“So, I just gave unexpected chalk talks (on a real chalkboard – they exist, at least at Erskine College!) for both my freshmen and upperclass majors in Cell Biology because I was impatient with the AV aids and got so much positive feedback from my students.”
This comment on Facebook—ending with “#killedit#oldschool”—captured a recent day in the life of Visiting Professor of Biology Dr. Kimberly Kanapeckas. She had reverted to using a chalkboard in her classes, and it worked out just fine. Like many teachers, she possesses knowledge and enthusiasm, along with a dedication to communicating both to her students.
A member of the Erskine College Class of 2007, Kanapeckas is no stranger to Due West, where she grew up and graduated as valedictorian of Dixie High School. She majored in biology at Erskine.
She spent several adventure-filled years in Africa, working with big-game animals in remote areas where wildlife studies often require the use of aircraft, and there she became interested in aviation.
Along the way, she developed the Zambezi Buffalo Project, conducting research in the Zambezi Valley, and earned a master’s degree in Zoology/Epidemiology at the University of Pretoria, South Africa.
When she came back to the United States, she pursued both biology and aviation. Asked about her most recent activities, she cites several milestones. “Before earning my Ph.D., I passed my FAA oral examination and checkride and am a certificated private pilot.”

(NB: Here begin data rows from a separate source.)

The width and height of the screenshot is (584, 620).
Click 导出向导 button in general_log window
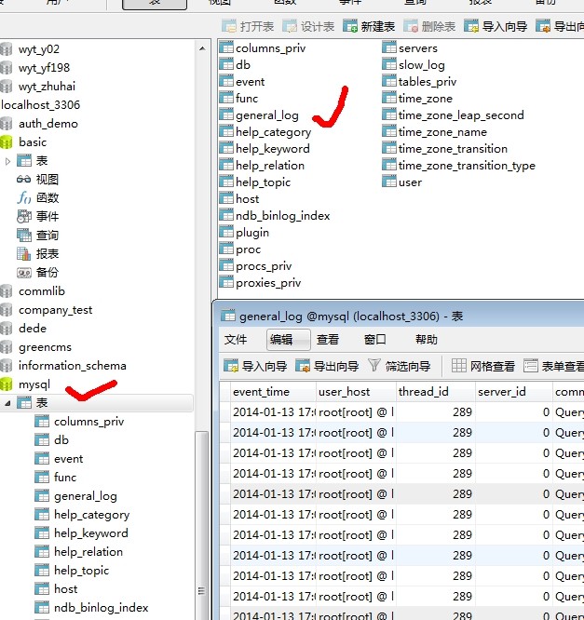click(303, 366)
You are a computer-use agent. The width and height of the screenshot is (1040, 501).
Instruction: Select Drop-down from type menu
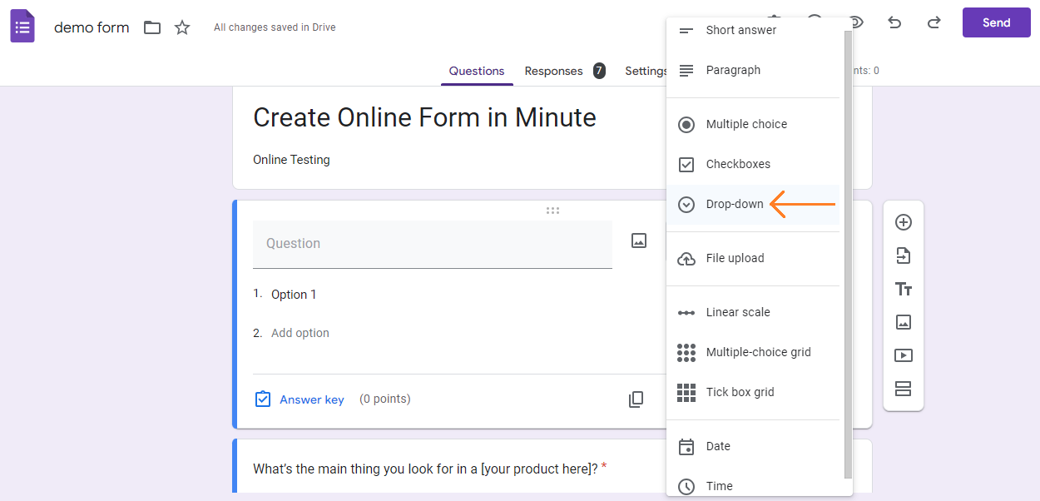point(734,204)
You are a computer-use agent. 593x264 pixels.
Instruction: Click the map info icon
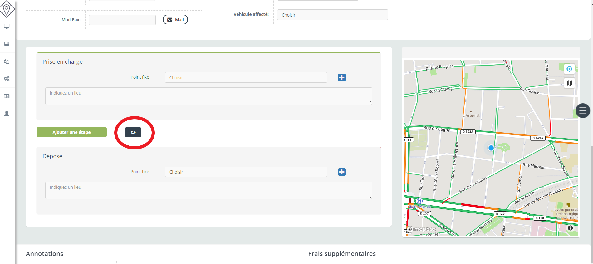[570, 228]
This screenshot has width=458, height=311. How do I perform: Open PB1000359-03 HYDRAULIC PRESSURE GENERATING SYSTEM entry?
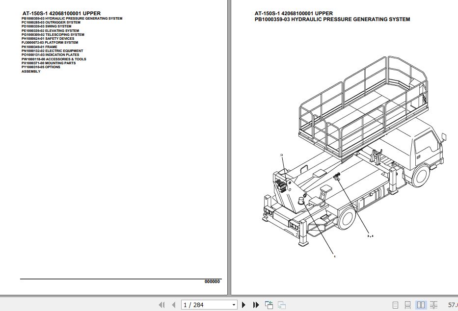(72, 18)
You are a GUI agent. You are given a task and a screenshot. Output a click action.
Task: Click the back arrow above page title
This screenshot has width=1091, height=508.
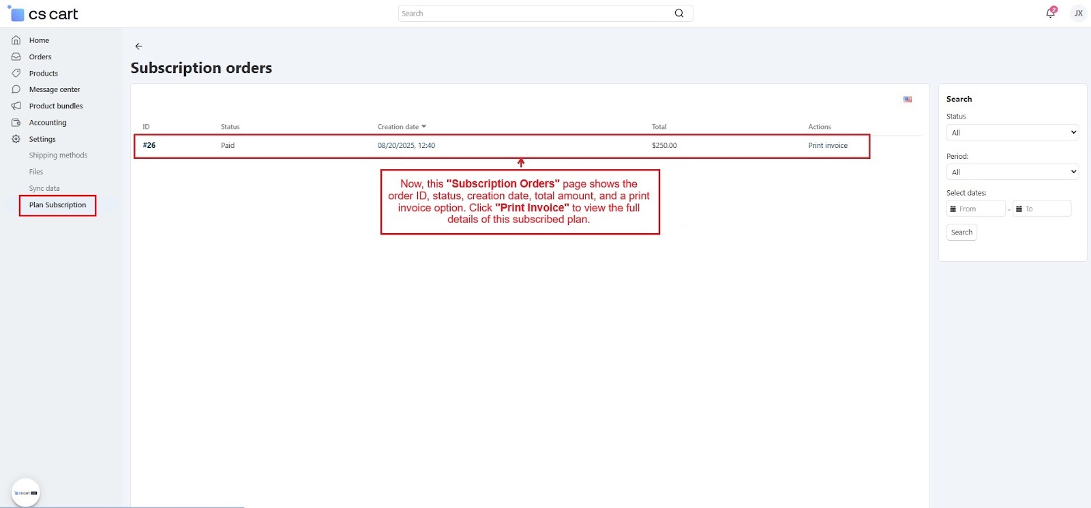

Kanapeckas has expressed special interest in natural resource aviation, and she has been on the path to gaining her aviation credentials for some time. But her recent certification as a private pilot is only part of the story.
“One of my passions in aviation is aerobatics,” she explains. “I’ve been trained some in aircraft control and aerobatic maneuvers including the ‘split s,’ hammerhead, rolls—including barrel rolls—and spin recovery.”
So, in addition to her certification as a private pilot, she is happy to have earned “an FAA Tailwheel Endorsement, which allows me to fly airplanes with a conventional gear—bush planes and a lot of aerobatic airplanes.”
The plane Kanapeckas used while learning aerobatic maneuvers is a Citabria—the name is ‘airbatic’ spelled backwards. “Parachutes required!” she says proudly.
Meanwhile, she completed her doctoral work at Clemson, graduating in August with a Ph.D. in genetics, then accepted an appointment as visiting professor at Erskine.
“I teach freshman biology for majors, cell biology, and co-teach senior seminar,” she says. “I feel blessed to work with the faculty, and many of the students are a joy to mentor.”
Kanapeckas recently submitted for publication two manuscripts from her doctoral dissertation, and in her spare time teaches children about basic aerodynamic concepts, serves as a volunteer pilot introducing aviation to local Boy Scout troops, and even works the occasional birthday party, including one for a three-year-old “obsessed with aviation.”
What’s next for Kimberly Kanapeckas?
“Soon, I will sit the patent bar for admission to the US Patent and Trademark Office as a registered patent agent,” she says. “I interned in the patents division of one of the top intellectual property law firms in Africa when I was completing my master’s degree, so I am excited to become a patent scientist focusing on protecting intellectual property in the biotechnology and aeronautical sectors.”
Aviation, biology, and patent science, not necessarily in that order, provide not boundaries but scope for this alumna’s seemingly boundless curiosity and energy.
And her students at Erskine will benefit from her teaching, whether “old school” or not.